Finding North Jersey: Exploring Image and Identity
The thirteen counties of North Jersey comprise a special geographic place. Peopled with extraordinary achievers in business, professions, and the arts, most focus their attention on nearby Manhattan. With a population of more than six million, North New Jersey (NNJ) would rank 100th among nations, alongside Israel or Laos; its per capita income would rank NNJ among the richest nations in the world. For all that, the region’s self-perception is confused and uncertain. Common media images stress accounts of corruption, mob activity (The Sopranos), or bad behavior (Jersey Shore); little is being done to counter that negativity. This project aims to produce alternatives by reviewing the history, debating alternatives, and promoting a healthier, more positive identity.
Image vs. Identity
Image is how others perceive a person, entity, or community; identity is how a person, organization, or city perceives and presents itself to others. To project a positive image requires conviction of a positive identity. What are the good things about NNJ? Why do people that live here tend to love it? When we fully understand that we can change the prevailing, uncomplimentary image. That would be very advantageous for attracting and retaining the talent and youth that will determine the prosperity and health of the region in the future.

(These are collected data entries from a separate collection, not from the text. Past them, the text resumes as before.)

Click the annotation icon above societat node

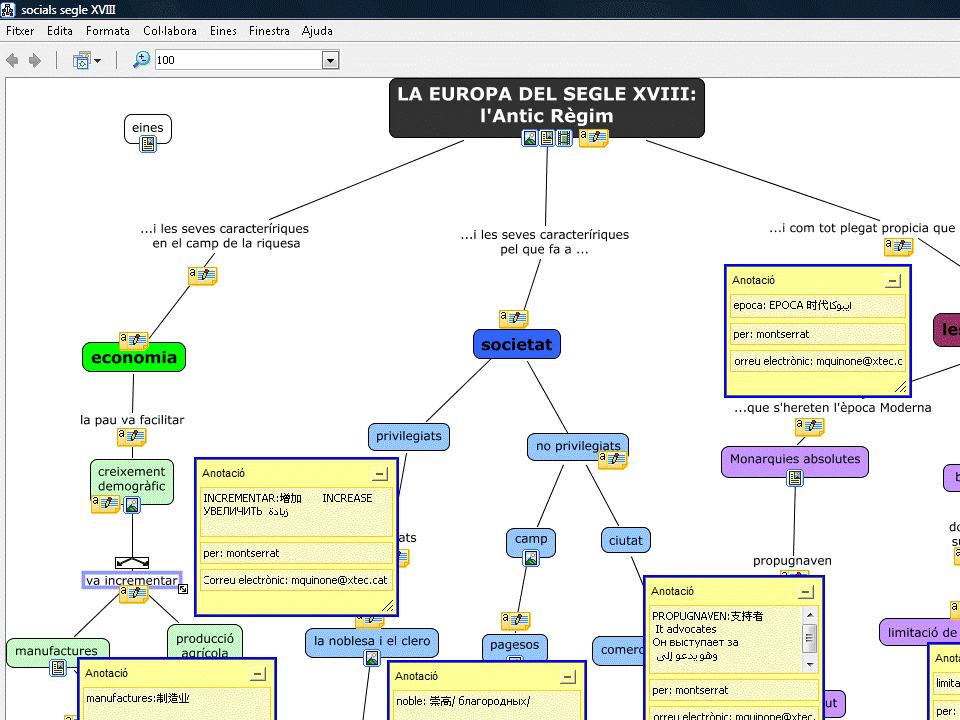pyautogui.click(x=514, y=318)
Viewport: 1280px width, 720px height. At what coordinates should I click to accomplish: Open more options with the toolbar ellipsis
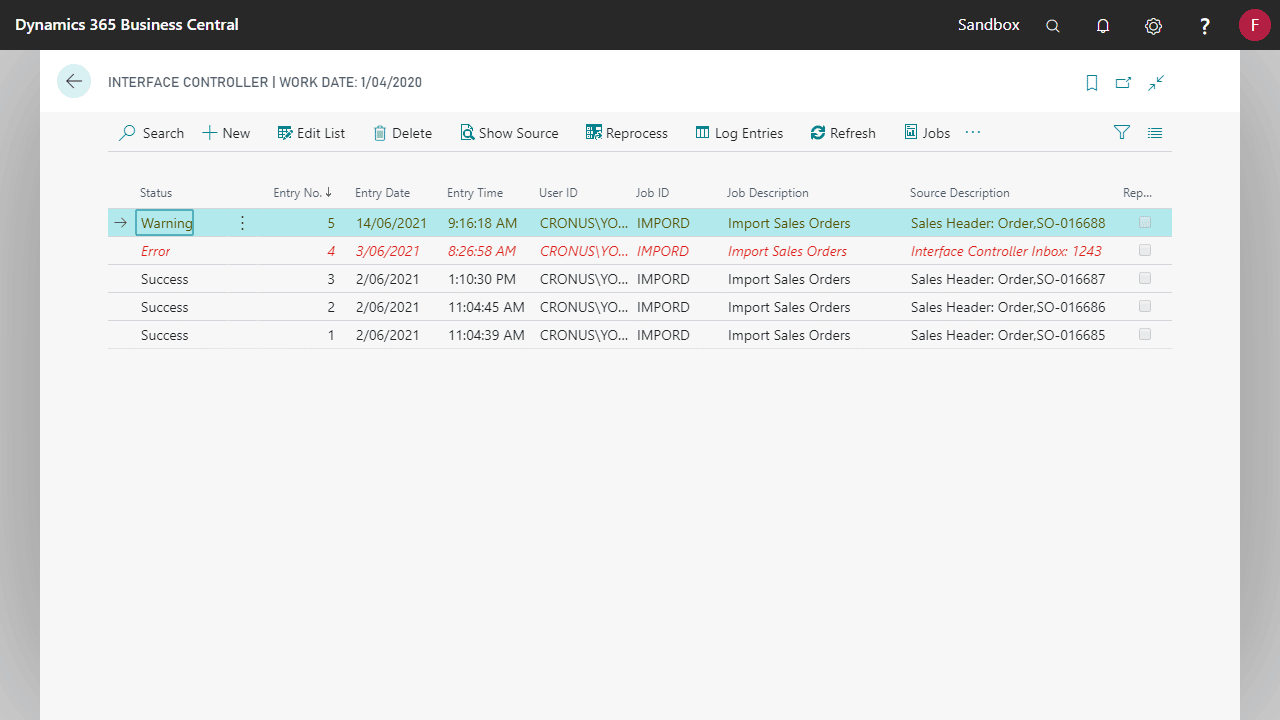(972, 132)
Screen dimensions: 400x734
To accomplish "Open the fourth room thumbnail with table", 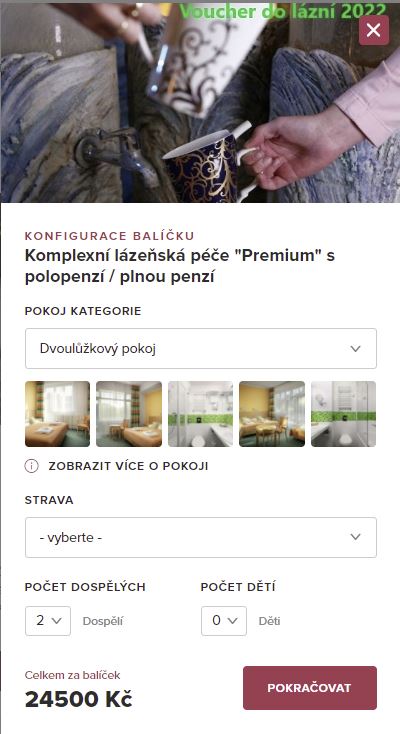I will coord(272,414).

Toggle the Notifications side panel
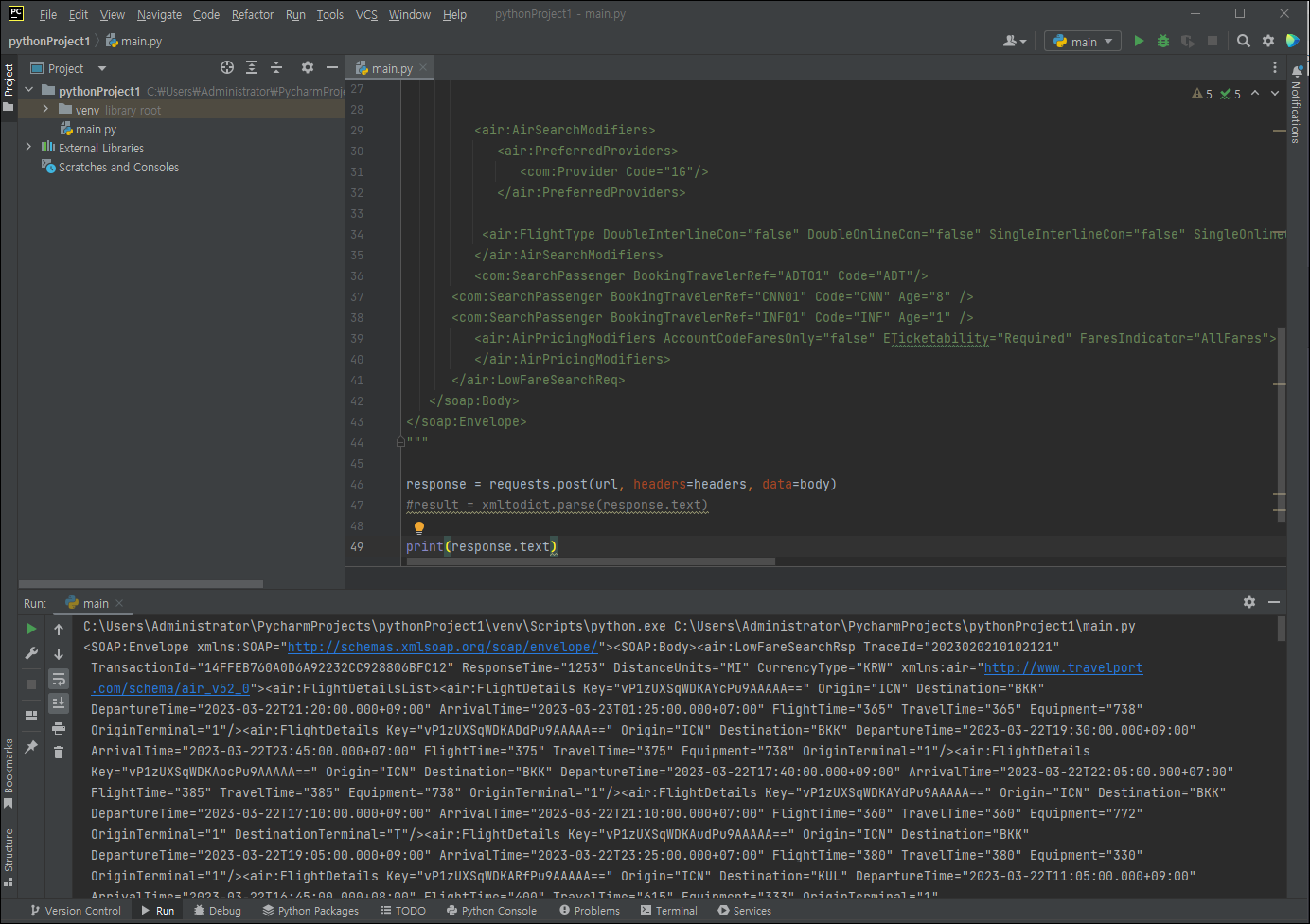[x=1295, y=109]
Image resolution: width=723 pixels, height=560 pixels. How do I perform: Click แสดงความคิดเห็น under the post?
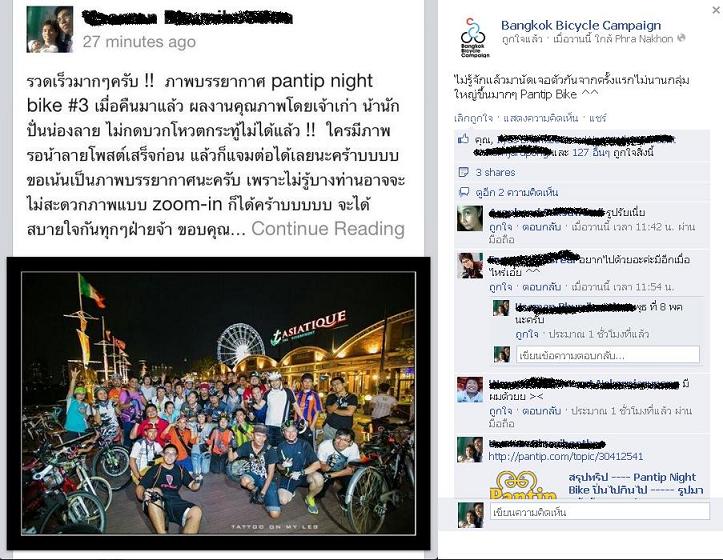(x=540, y=118)
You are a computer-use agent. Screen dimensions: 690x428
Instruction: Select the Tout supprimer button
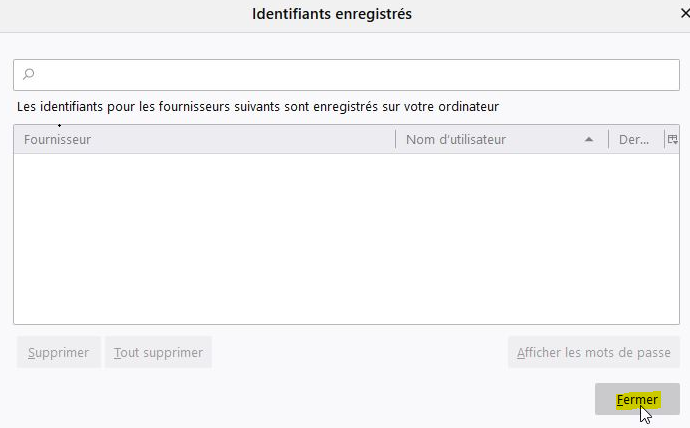[x=158, y=352]
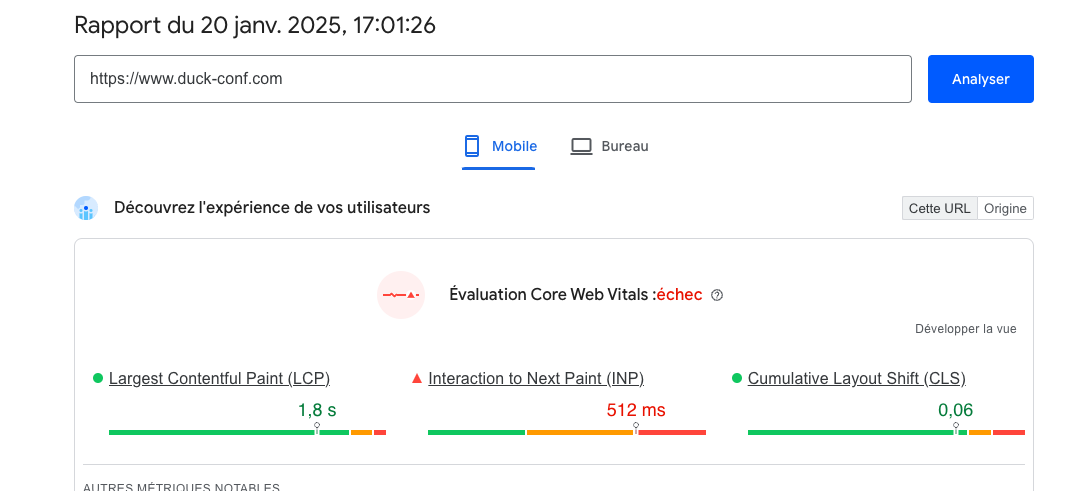Click the green dot beside CLS
The width and height of the screenshot is (1087, 491).
pyautogui.click(x=737, y=378)
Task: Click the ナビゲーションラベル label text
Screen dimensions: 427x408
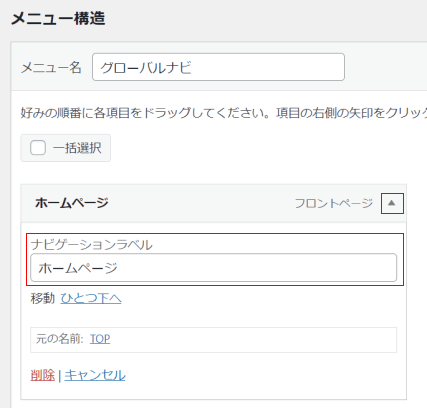Action: click(x=92, y=245)
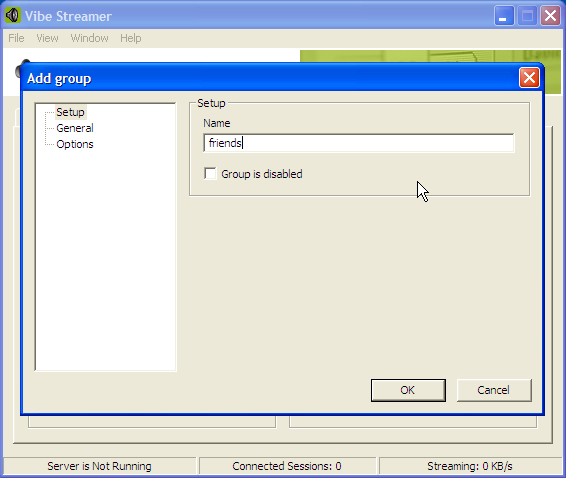
Task: Select the Setup tree item
Action: pyautogui.click(x=70, y=112)
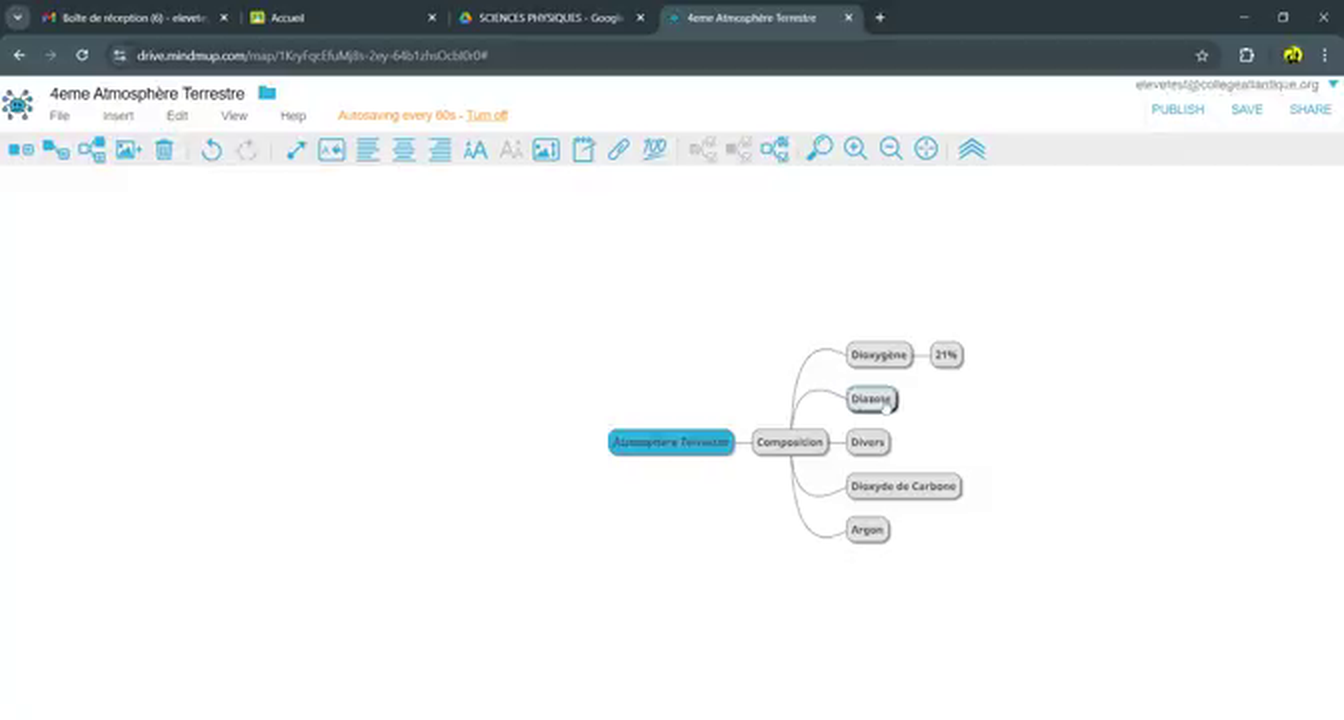Click the trash delete node icon
Screen dimensions: 1344x720
pos(165,150)
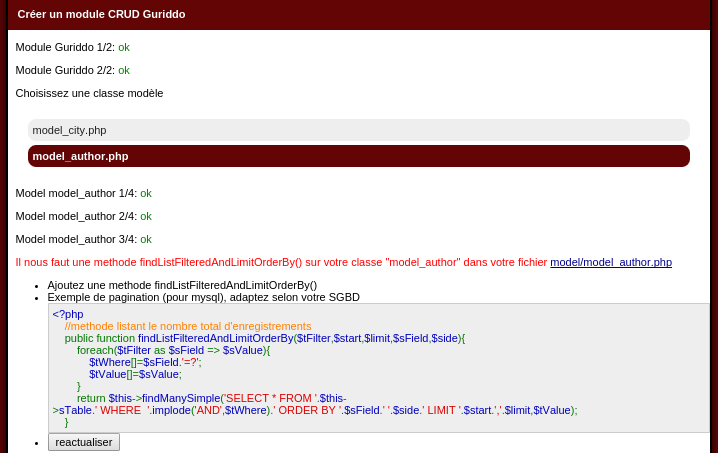Click the green ok after Module Guriddo 2/2
Screen dimensions: 718x453
[124, 71]
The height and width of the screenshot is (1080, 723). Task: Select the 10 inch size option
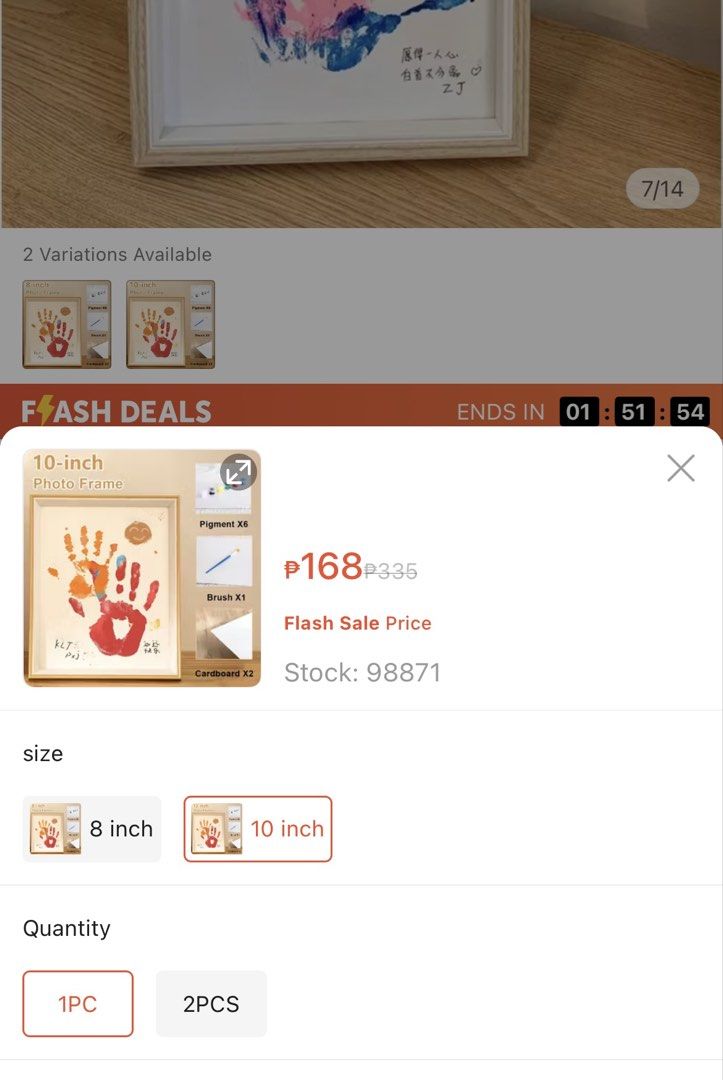258,829
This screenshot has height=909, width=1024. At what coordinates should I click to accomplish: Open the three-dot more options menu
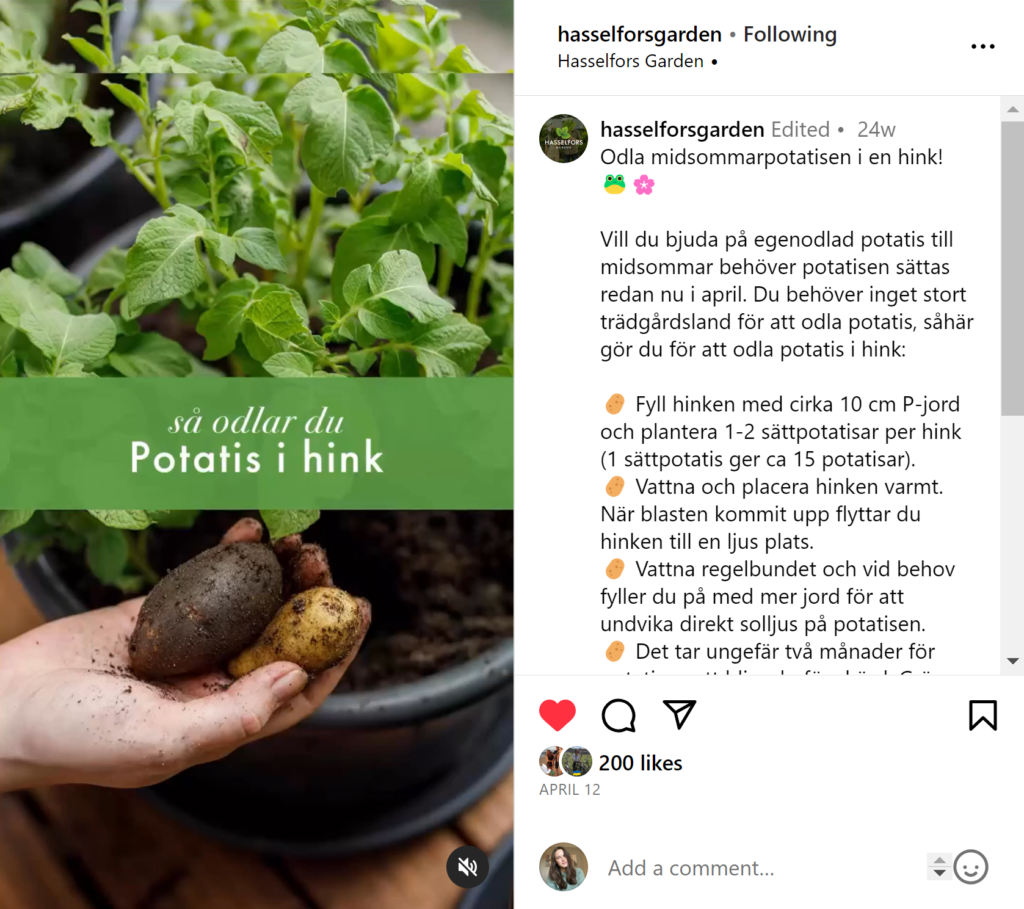983,46
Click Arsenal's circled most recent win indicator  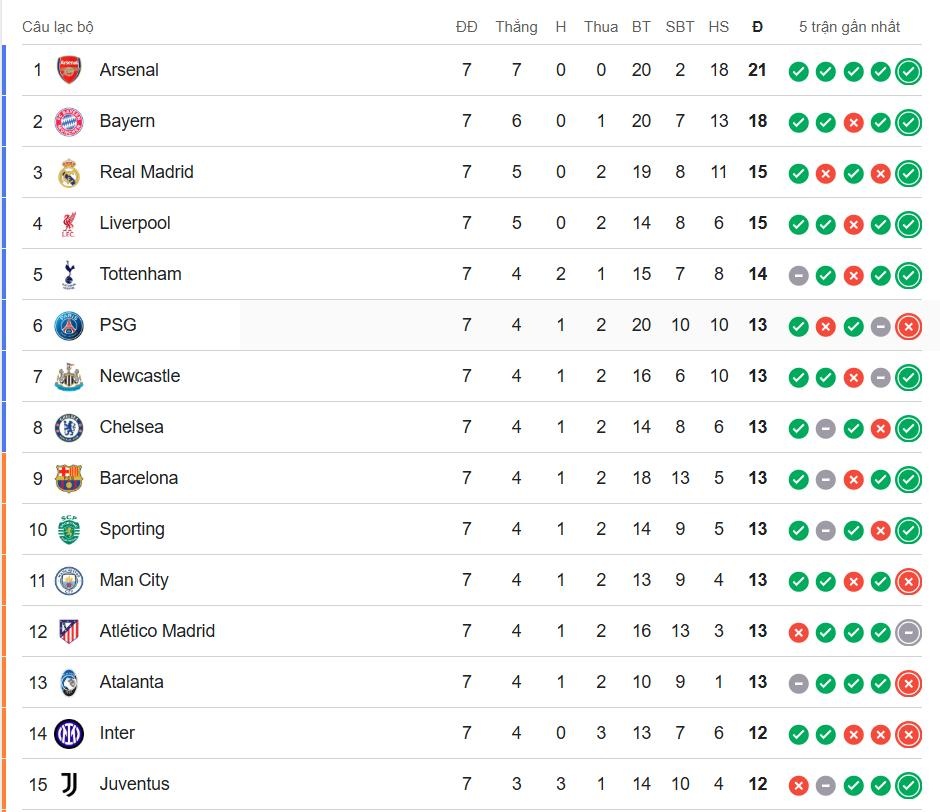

A major theme of the north Jersey story is social change and transformation. The shifts from an agricultural to an industrial and then to a post-industrial economy occurred here more quickly than in most of the county. Richard Florida’s “rise of the creative class” (2002) illustrates the latest step in the process. Educated, talented, and driven by goals of openness, collaboration, inclusiveness, and self-realization rather than materialism and competitiveness, the “creative” contingent appears to be less fully dedicated to the prevailing social-economic paradigm and more open to alternatives. This theory is compatible with David Brooks’ (2000) perceived “bourgeois bohemians,” a highly educated but mannerless new class of the children of the baby boomers. Testing these theories in the thinking and reality of North Jersey will be illustrative.
The identity of a person, or a company, or town, or region, begins with fully understanding its history. What are the major events, personalities, and forces determining today’s situation? One must understand this before good plans can be made for how to proceed. Discussions, surveys, and information gathering are a key to this necessary step in the process.
Finding North Jersey is a wide-ranging series of meetings, discussions, mini-conferences, and communication to gain significant input from the region on what options might be pursued to create and promote a meaningful and vital new identity for this dynamic but under-appreciated region.
Brooks, D. 2000. Bobos in Paradise : The New Upper Class and How They Got There.
New York: Simon and Schuster.
Florida, R. 2002. The Rise of the Creative Class. New York: Basic Books.